Surplus yang ada kali ini didapat dari oleh neraca non migas yan ada yang kian hari makin berkembang ditengah defisit neraca perdagangan migas. Surplus yang dialami oleh neraca nonmigas didorong oleh laju impor nonmigas yang mnegalami kemunduran dibandingkan sebelumnya.

Impor nonmigas secara umum terkendali sejalan dengan moderasi permintaan domestik sebagai dampak kebijakan stabilisasi yang telah ditempuh selama ini. Akan tetapi hal yang berbeda yang ditunjukkan oleh impor nonmigas impor minyak terus menunjukkan tren peningkatan sejak tahun 2010 lalu.

Sementara itu, dari neraca finansial, aliran masuk modal asing pada Juni 2014 sedikit tertahan, seiring dengan perilaku investor yang menunggu hasil Pemilihan Umum Presiden 2014. Namun, secara akumulatif hingga Juni 2014, aliran masuk portofolio asing ke pasar keuangan Indonesia telah mencapai 11,54 miliar dolar AS.

Dengan demikian devisa negara Indonesia mencapai peningkatan menjadi 107,7 miliar dolar AS. Angka tersebut dapat dikatakan setara dengan 6,2 bulan impor yang dapat dibandingkan pula dengan 6,0 bulan impor serta pembayaran utang luar negeri pemerintah, hal tersebut dapat dikategorikan sebagai standart kecukupan internasional, yang dapat ditargetkan sekitar 3 bulan impor.

Pengertian Neraca Perdagangan

pada hakikatnya neraca perdagangan merupakan suatu catatan dari semua transaksi ekonomi internasional yang dikelola meliputi berbagai kegiatan yang tentunya berhubungan dnegan perdagangan, keuangan dan moneter antara penduduk domestik atau luar negeri.

Dalam hal ini laporan yang ada ditujukkan tiap periode tertentu, atau dalam kurun waktu satu tahun.

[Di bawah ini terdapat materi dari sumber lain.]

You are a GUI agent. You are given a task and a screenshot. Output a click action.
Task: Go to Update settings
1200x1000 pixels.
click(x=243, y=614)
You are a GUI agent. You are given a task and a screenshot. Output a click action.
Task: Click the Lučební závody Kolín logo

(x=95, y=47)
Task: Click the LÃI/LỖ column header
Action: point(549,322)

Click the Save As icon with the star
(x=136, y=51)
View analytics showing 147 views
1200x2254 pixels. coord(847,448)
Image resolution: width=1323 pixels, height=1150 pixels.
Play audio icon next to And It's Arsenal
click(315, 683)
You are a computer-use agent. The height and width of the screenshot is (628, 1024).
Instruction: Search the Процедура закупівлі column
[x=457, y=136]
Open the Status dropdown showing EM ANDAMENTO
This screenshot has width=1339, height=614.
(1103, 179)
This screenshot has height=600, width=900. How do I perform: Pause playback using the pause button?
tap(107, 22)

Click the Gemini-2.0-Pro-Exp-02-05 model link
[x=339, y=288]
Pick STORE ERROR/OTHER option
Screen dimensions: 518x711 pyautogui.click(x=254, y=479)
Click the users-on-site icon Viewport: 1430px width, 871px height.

Laporan yang ada dapat dikatakan sebagai laporan arus pembayaran atau keluar masuknya kas suatu negara.

Nercara perdaganagn merupakan istilah yang sangat umum yang dipergunakan untuk menggambarkan suatu perbedaan antara nilai moneter antara ekspor dan impor. Ada istilah lain yang mengatakan neraca perdagangan biasa disebut dengan ekspor netto.

Nerca perdagangan yang menunjukkan suatu keadaan yang surplus berarti suatu negara tersebut telah mengalami nilai ekspor yang tinggi dibandingkan dengan nilai impor. Sebaliknya suatu neraca perdagangan yang defisit menunjukkan bahwa nilai dari ekspor lebih rendah dibandingkan dengan nilai impor.

Ketahuilah bahwa Perdagangan Indonesia pernah memburuk pada tahun-tahun tertentu, akan tetapi perdagangan Indonesia mulai membaik kembali kembali dan mengalami peningkatan yang cukup membaik pada tahun 2010. Hantaman yang mampu diterpa perdagangan Indonesia mampu membuktikan eksistensi neraca perdagangan itu sendiri.

Demikian artikel yang membahas mengenai Peningkatan Neraca Perdagangan, Pentingnya Neraca Perdagangan, Indikator Eksopr Impor. Semoga artikel yang Kami sajikan mempu memberikan wawasan untuk Anda.